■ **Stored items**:
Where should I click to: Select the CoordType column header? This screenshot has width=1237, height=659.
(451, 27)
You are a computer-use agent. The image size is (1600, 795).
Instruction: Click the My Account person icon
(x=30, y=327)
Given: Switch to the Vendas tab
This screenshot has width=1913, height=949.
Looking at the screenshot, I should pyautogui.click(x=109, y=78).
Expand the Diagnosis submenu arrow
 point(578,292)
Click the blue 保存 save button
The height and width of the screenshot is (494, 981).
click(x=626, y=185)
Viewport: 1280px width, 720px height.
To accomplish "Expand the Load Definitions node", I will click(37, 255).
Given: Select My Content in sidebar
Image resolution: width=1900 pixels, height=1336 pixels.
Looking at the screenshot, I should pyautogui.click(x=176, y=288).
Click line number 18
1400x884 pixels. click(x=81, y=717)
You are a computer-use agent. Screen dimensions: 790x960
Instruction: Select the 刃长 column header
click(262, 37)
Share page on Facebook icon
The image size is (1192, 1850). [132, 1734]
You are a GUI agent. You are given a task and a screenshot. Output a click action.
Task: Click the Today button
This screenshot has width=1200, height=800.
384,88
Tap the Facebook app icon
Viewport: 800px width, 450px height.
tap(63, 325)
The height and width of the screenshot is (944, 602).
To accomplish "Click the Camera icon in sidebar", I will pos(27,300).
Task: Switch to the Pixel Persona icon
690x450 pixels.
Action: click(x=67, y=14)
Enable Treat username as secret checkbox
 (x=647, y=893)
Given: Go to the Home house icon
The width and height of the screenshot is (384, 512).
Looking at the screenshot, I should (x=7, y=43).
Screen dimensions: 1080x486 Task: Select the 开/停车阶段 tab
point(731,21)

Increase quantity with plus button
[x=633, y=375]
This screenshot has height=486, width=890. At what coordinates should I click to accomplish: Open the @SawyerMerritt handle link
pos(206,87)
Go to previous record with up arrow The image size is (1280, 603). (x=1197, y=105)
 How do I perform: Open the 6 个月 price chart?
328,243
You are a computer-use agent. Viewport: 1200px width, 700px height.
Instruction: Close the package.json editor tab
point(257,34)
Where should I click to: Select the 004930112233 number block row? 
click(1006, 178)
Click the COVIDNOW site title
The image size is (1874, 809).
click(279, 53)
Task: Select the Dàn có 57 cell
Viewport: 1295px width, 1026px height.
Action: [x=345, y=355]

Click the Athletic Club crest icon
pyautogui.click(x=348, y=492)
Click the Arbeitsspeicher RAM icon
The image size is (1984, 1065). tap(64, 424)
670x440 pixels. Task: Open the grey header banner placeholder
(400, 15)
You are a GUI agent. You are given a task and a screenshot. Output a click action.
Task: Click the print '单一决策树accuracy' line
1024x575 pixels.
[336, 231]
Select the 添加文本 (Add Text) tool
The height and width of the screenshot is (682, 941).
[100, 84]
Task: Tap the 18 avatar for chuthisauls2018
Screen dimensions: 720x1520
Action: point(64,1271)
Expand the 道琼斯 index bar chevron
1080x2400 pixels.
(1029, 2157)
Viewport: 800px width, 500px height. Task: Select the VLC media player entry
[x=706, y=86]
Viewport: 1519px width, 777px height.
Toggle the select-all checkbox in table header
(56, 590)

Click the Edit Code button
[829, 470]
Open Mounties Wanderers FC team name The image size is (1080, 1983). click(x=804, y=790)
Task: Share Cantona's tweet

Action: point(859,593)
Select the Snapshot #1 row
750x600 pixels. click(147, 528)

■ **WHAT TO PRODUCE**:
Your reply should contain every entry, repeated exactly.

■ **SOLUTION FOR THIS TASK**:
Where should I click to: Select the CoordType column header? This screenshot has width=1237, height=659.
(451, 27)
You are a computer-use agent. The image size is (1600, 795).
Instruction: Click the My Account person icon
(x=30, y=327)
Given: Switch to the Vendas tab
This screenshot has width=1913, height=949.
Looking at the screenshot, I should pyautogui.click(x=109, y=78).
Expand the Diagnosis submenu arrow
 point(578,292)
Click the blue 保存 save button
The height and width of the screenshot is (494, 981).
click(x=626, y=185)
Viewport: 1280px width, 720px height.
To accomplish "Expand the Load Definitions node", I will click(37, 255).
Given: Select My Content in sidebar
Image resolution: width=1900 pixels, height=1336 pixels.
Looking at the screenshot, I should pyautogui.click(x=176, y=288).
Click line number 18
1400x884 pixels. click(x=81, y=717)
You are a computer-use agent. Screen dimensions: 790x960
Instruction: Select the 刃长 column header
click(262, 37)
Share page on Facebook icon
The image size is (1192, 1850). [132, 1734]
You are a GUI agent. You are given a task and a screenshot. Output a click action.
Task: Click the Today button
This screenshot has width=1200, height=800.
384,88
Tap the Facebook app icon
Viewport: 800px width, 450px height.
tap(63, 325)
The height and width of the screenshot is (944, 602).
To accomplish "Click the Camera icon in sidebar", I will pos(27,300).
Task: Switch to the Pixel Persona icon
690x450 pixels.
Action: click(x=67, y=14)
Enable Treat username as secret checkbox
 (x=647, y=893)
Given: Go to the Home house icon
The width and height of the screenshot is (384, 512).
Looking at the screenshot, I should (x=7, y=43).
Screen dimensions: 1080x486 Task: Select the 开/停车阶段 tab
point(731,21)

Increase quantity with plus button
[x=633, y=375]
This screenshot has height=486, width=890. At what coordinates should I click to accomplish: Open the @SawyerMerritt handle link
pos(206,87)
Go to previous record with up arrow The image size is (1280, 603). (x=1197, y=105)
 How do I perform: Open the 6 个月 price chart?
328,243
You are a computer-use agent. Viewport: 1200px width, 700px height.
Instruction: Close the package.json editor tab
point(257,34)
Where should I click to: Select the 004930112233 number block row? 
click(1006, 178)
Click the COVIDNOW site title
The image size is (1874, 809).
click(279, 53)
Task: Select the Dàn có 57 cell
Viewport: 1295px width, 1026px height.
Action: [x=345, y=355]

Click the Athletic Club crest icon
pyautogui.click(x=348, y=492)
Click the Arbeitsspeicher RAM icon
The image size is (1984, 1065). tap(64, 424)
670x440 pixels. Task: Open the grey header banner placeholder
(400, 15)
You are a GUI agent. You are given a task and a screenshot. Output a click action.
Task: Click the print '单一决策树accuracy' line
1024x575 pixels.
[336, 231]
Select the 添加文本 (Add Text) tool
The height and width of the screenshot is (682, 941).
[100, 84]
Task: Tap the 18 avatar for chuthisauls2018
Screen dimensions: 720x1520
Action: point(64,1271)
Expand the 道琼斯 index bar chevron
1080x2400 pixels.
(1029, 2157)
Viewport: 800px width, 500px height. Task: Select the VLC media player entry
[x=706, y=86]
Viewport: 1519px width, 777px height.
Toggle the select-all checkbox in table header
(56, 590)

Click the Edit Code button
[829, 470]
Open Mounties Wanderers FC team name The image size is (1080, 1983). click(x=804, y=790)
Task: Share Cantona's tweet

Action: point(859,593)
Select the Snapshot #1 row
750x600 pixels. click(147, 528)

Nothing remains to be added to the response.